Sex-Specific Differences in the Secretome of Oligodendrocyte Progenitor Cells Post Hyperoxic Stress.

Cerebral oxygenation differences in the neonatal period of human preterm infants, along with sex-specific differences in combating oxidative stress, can lead to disruption of normal oligodendrocyte maturation and function, which in turn can differentially affect neuronal development and activity in the male and female brains. Secretory proteins and extracellular vesicles (EVs) are increasingly recognized as important mediators of intercellular communication and stress response in the brain. Our analysis of the secretome from cell culture supernatants obtained after treating male and female derived primary mouse OPCs with hyperoxia (80% O) for a 24 h period showed prominent sex-specific protein signatures with only 6% intersection between sexes upon hyperoxia.
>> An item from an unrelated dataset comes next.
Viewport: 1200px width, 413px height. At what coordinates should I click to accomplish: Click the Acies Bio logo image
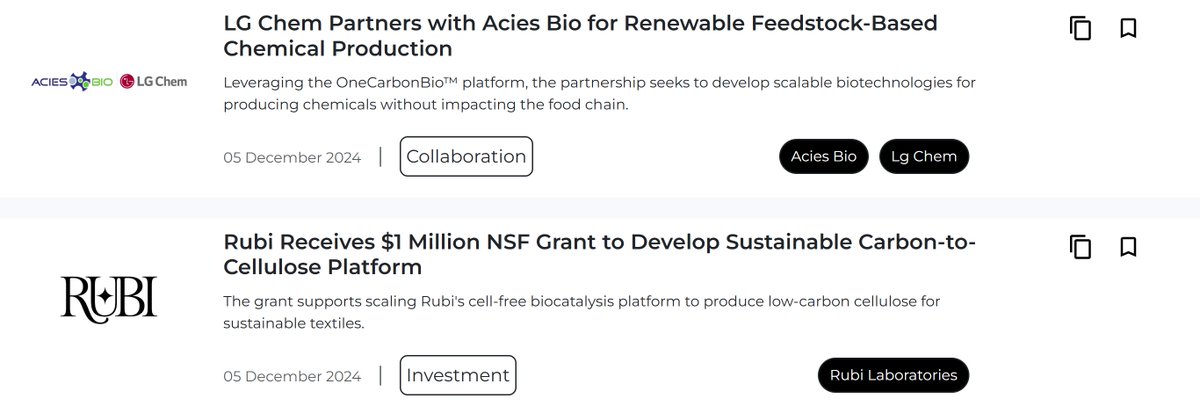point(72,81)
A higher proportion of mitochondrial proteins was observed to be secreted by male cells upon hyperoxic stress. Among specific factors that could be identified exclusively in the hyperoxia-treated groups, FGF-2 was present in significantly higher amounts in the female supernatant. Functional assays on neuronal cells (male) revealed that treatment with supernatant from female hyperoxic OPCs resulted in increased neuronal viability, potentially due to elevated levels of FGF-2. This suggests that female-specific extracellular proteins may play a key role in sex specific stress response and are potential candidates for further investigation.